The arbitration process — often argued to be a quicker and cheaper method of dispute resolution for employees —instead has silenced millions of women who otherwise may have come forward if they knew they were not alone.

But this issue also affects men like Kevin Ziober, a Navy reservist, who claimed his company fired him in 2012 when he told his bosses he was being deployed. There is a federal law that’s supposed to keep companies from retaliating against deployed members of the military, but when Ziober sued, all of the courts thus far have ruled his case needs to go to arbitration because it was in the employment contract he signed. (Ziober’s former employer, BLB Resources, says he was fired for reasons unrelated to his deployment, according to the Military Times.)

Let me be clear. This is not a partisan issue. Harassers cross party lines and really don’t care if you’re a Republican, Democrat or Independent. So with all the division in our country right now, aren’t we all Americans? Americans who believe that victims of harassment should not be forced to give up the protections established by the Seventh Amendment, which guarantees all citizens the right to a jury trial in an open court.
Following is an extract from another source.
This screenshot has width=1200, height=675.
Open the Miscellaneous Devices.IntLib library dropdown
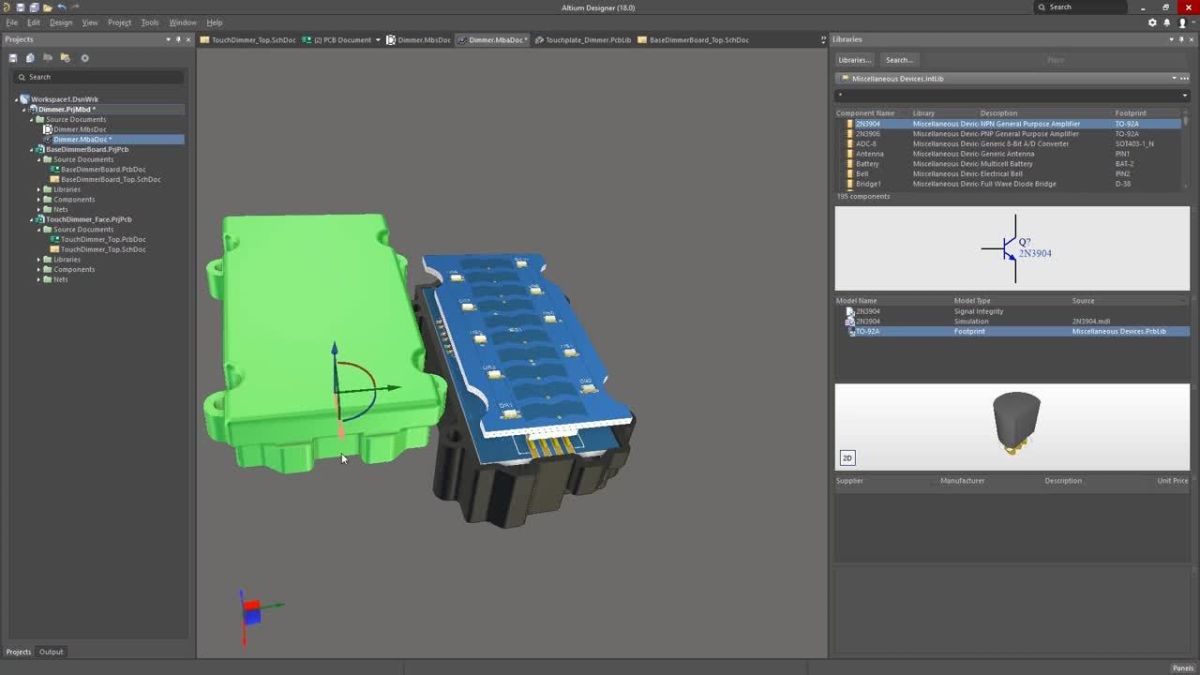pyautogui.click(x=1172, y=78)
Trust me. No one starts a job expecting to get into a dispute. We start jobs with the hope and excitement of a new beginning. The argument that victims of harassment have “agreed” to give up their Constitutional rights, when they are compelled sign an employment contract with an arbitration clause is ridiculous. When employers make arbitration clauses mandatory in contracts, they insist that employees’ waive their rights as a condition of getting the job.

I suspect that hundreds of thousands of American workers have no idea if their employment contracts contain arbitration clauses or that such clauses may prevent them from suing in court if they are sexually harassed or retaliated against for complaining about workplace discrimination.

Do you?

According to the National Employment Lawyers Association, in 2010 36 million employees — or roughly a third of the non-union workforce — were subject to mandatory arbitration for workplace disputes.

And employees fare much worse if they actually find themselves in arbitration. According to Alexander Colvin’s 2011 Cornell University study that examined the results of workplace arbitration using data from the American Arbitration Association, the employee win rate was only 21.4% — a figure that is lower than employee win rates in employment litigation trials.

Harassment not only damages women and their families — it’s bad for business. Men who engage in harassment are not fully concentrating on their jobs — and women who are harassed cannot perform at their best. Overall, it affects the bottom line.

Let’s work together to change this. Let’s get bipartisan support for the bills being introduced on Capitol Hill. Let’s take sexual harassment in the workplace out of the shadows and into the light of day. Let’s give a voice to those who have been voiceless. Together, we can speak up, stand up and create a safer and more productive work environment.